Bu iş hayır işlerinden istifade eden vakıf, cemaat şu bu yapılara da hayır getirmez. Çünkü bir yerden bir yere aktarılan rantlar, toplumun bir kesiminin cebinden alınıp öteki kesiminin cebine konuyordur. Yani orada gizli bir haram düzeni işliyordur. Böyle yapılan camilerde niye cemaat yok sorusunun cevabını arayanlar, biraz buna da bakmalılar.

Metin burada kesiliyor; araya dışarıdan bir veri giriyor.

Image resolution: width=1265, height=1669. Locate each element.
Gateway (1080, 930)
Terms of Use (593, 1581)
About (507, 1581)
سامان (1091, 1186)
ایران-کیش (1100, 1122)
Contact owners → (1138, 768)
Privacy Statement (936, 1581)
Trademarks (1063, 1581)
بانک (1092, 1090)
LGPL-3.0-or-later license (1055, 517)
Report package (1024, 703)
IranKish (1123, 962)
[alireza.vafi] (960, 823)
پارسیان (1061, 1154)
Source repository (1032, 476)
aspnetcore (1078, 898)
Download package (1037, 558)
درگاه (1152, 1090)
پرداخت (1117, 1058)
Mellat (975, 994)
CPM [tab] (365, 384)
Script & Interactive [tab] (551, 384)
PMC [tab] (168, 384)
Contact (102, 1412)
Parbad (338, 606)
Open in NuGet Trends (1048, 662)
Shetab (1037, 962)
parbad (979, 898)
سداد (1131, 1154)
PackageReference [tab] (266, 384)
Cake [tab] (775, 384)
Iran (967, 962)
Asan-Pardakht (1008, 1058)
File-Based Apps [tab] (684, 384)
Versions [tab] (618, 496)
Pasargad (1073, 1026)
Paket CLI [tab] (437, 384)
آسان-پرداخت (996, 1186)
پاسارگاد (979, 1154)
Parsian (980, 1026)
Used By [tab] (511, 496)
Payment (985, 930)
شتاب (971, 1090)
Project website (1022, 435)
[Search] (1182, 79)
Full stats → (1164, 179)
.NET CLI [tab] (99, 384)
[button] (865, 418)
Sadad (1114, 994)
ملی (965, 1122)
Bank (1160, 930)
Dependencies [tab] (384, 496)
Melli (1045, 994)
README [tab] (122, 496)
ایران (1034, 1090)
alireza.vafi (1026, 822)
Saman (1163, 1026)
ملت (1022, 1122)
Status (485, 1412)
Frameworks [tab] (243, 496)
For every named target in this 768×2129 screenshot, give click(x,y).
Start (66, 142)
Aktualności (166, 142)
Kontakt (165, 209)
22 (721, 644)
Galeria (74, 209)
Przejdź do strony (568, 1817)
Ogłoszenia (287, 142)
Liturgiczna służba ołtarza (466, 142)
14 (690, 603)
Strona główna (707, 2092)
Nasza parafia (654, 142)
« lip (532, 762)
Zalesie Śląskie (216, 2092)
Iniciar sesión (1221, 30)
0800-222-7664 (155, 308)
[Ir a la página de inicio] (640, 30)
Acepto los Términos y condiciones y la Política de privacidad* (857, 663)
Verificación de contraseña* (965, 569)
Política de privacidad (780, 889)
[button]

Bu tür işlemlere, “Haramla hayır olmaz” diyerek en çok da dini hizmette bulunduğunu düşünen yapılar itiraz etmeli. Ama “Biz bu camiyi, halktan topladığımız üç – beş kuruşlarla yaptıramazdık, büyüklerimizden Allah razı olsun, kaynağı belli olmasa da bu yüklü miktarı aktardılar da minareyi yaptık, bu muhteşem mihrabı yerine yerleştirdik, bu okulu ayağa kaldırdık, şu kadar öğrenciye burs verdik” diye bir iç mekanizma işletiyorsak sisteme su taşıyoruz demektir. Buna “yazık” demek bile az gelir.
Ne demiş şair: “Bizi bu havalar mahvetti!”